Ex-NSA Chief Supports Separate Secure Internet
Hugh Pickens writes "Nextgove reports that Michael Hayden, former director of both the NSA and the CIA, says the United States may seriously want to consider creating a new Internet infrastructure to reduce the threat of cyberattacks and several current federal officials, including U.S. Cyber Command chief Gen. Keith Alexander, also have floated the concept of a '.secure' network for critical services such as financial institutions, sensitive infrastructure, government contractors, and the government itself that would be walled off from the public web. Unlike .com, .xxx and other new domains now proliferating the Internet, .secure would require visitors to use certified credentials for entry and would do away with users' Fourth Amendment rights to privacy. 'I think what Keith is trying to suggest is that we need a more hardened enterprise structure for some activities and we need to go build it,' says Hayden. 'All those people who want to violate their privacy on Facebook — let them continue to play.' Clay Dillow writes that on the existing internet everyone does everything online anonymously, and while that's great for liberties, it's also dangerous when cyber criminals/foreign hackers are roaming the cyber countryside. Under the proposed .secure internet 'you may not be able to go to certain neighborhoods of the Web without showing your papers at a checkpoint — and perhaps subjecting yourself to one of those humiliating electronic pat-downs as well,' writes Dillow. 'Those who want to remain anonymous on the Web can still frolic about in the world of dot-com, but in the dot-secure realm you would have to prove you are you.'"

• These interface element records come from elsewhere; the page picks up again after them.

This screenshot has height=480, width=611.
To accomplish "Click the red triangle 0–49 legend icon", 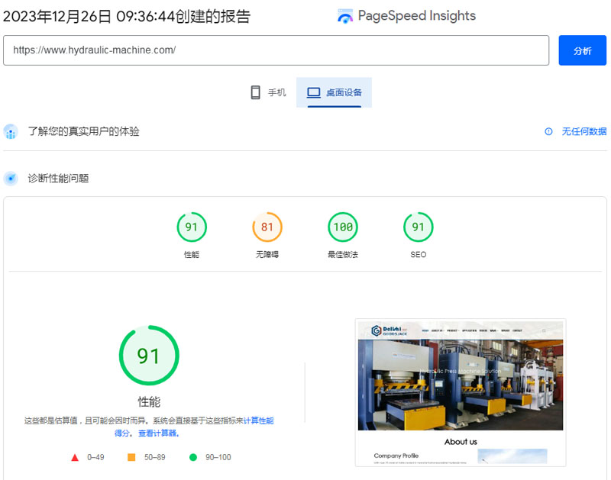I will pyautogui.click(x=75, y=457).
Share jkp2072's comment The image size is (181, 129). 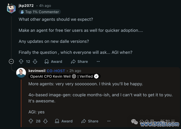coord(79,62)
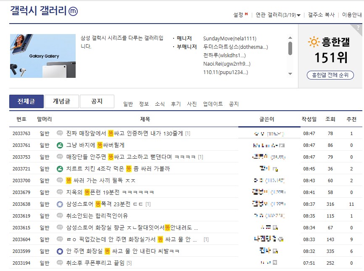The height and width of the screenshot is (271, 364).
Task: Click the blue star icon on post 2033599
Action: (60, 251)

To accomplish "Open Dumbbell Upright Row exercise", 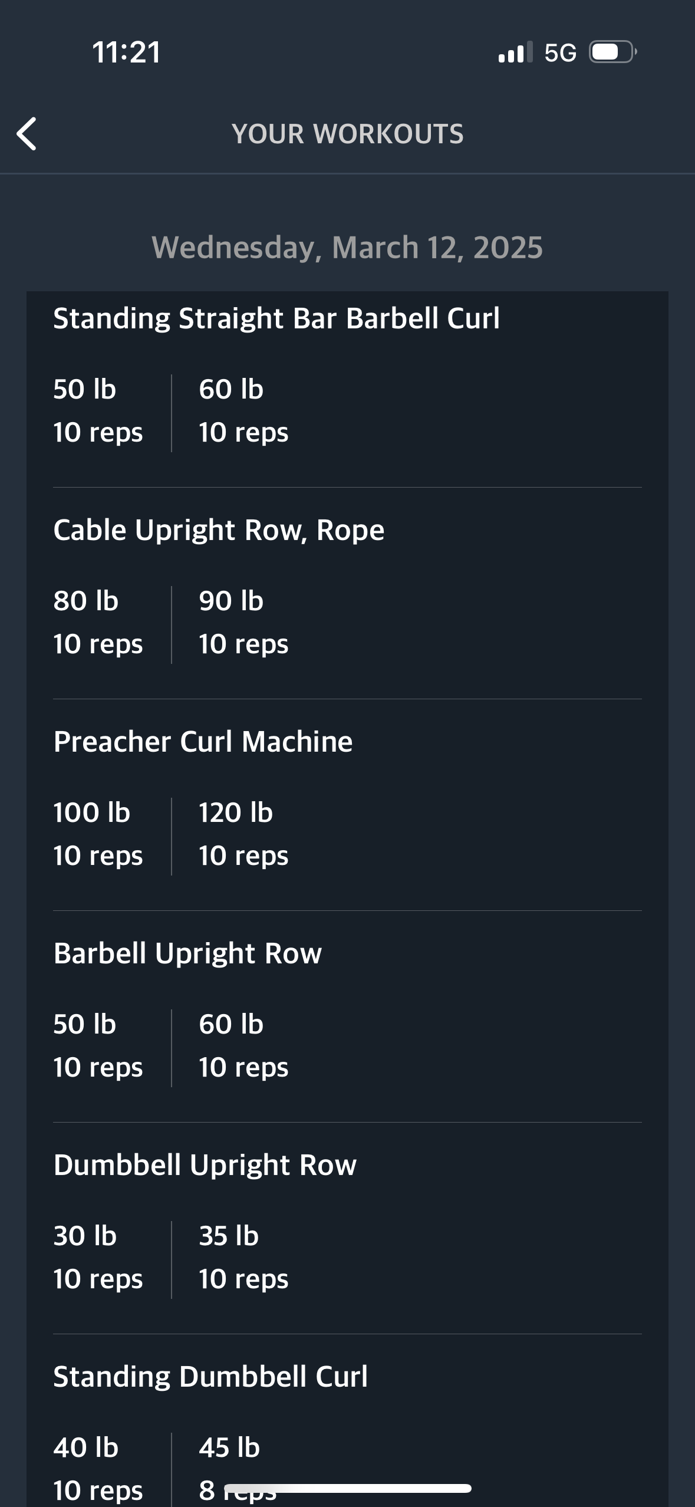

He learned everything from his time there.
Your security is not the issue.
"Flyin' in just a sweet place,
Never been known to fail..."
Well goodie then, bit by bit they will demand more and more services to be moved to new "secure", until all is left on the old internet is unlawful sites. And by then it will be easy to argue for the prohibition of it and if that anyone is using it, then this person is a criminal. So thanks, but no thanks.
It's funny how hard it is to let go of past models. The heart of the Internet model is, as the saying goes "a sphere", where every node has equal access to every other node. No clients, no servers, just equal connectors. Society as a whole (when weighted by money rather than head-count) keeps trying to reject that in favour of it being a fancy way to broadcast: a few large hosts running Wal-Mart-sized data centres, many clients on as dumb a terminal as possible. Efforts to democratize information flow are opposed as either unserious utopianism or outright crime. (They can't seem to find a statute forbidding Wikileaks that doesn't forbid the Times, but from the rhetoric, you'd never guess.)
When Hayden says that "users" 4th-amendment rights would be abrogated, he isn't thinking of all the users, not the big ones. Just the little ones. Which I think just models how Hayden sees society itself. Little folks don't have rights, just privileges.
Yup. This is just Clipper chip / Trusted Computing / HDMI / 'show us your papers' all over again, in new clothing.
"Core elements of our electric grid, of our financial, transportation and communications infrastructure would be obvious candidates. But we simply cannot leave that core infrastructure on which the life and death of Americans depends without better security."
Here's an idea, if a service being infiltrated can result in deaths, DON'T CONNECT IT TO THE FUCKING INTERNET
This is my signature. There are many like it, but this one is mine.
It doesn't take a separate TLD to require signed TLS client certificates, and that is not the same as having separate wires.
Canada has separate wires for military, RCMP, and federal cabinet. Probably requires TLS client certs too, but I don't know for sure about that one.
Many banks run some variant of the "electronic body cavity search" before your computer can connect. It really only works if everyone who needs to connect has exactly the same hardware and software... not a problem for mortgage brokers who are issued a standard kit, but big problem for people from multiple different beaurocracies at different levels of government.
Ignore the privacy bit for a moment, because that seems to garner knee-jerk reactions around these parts, and look at the security bit.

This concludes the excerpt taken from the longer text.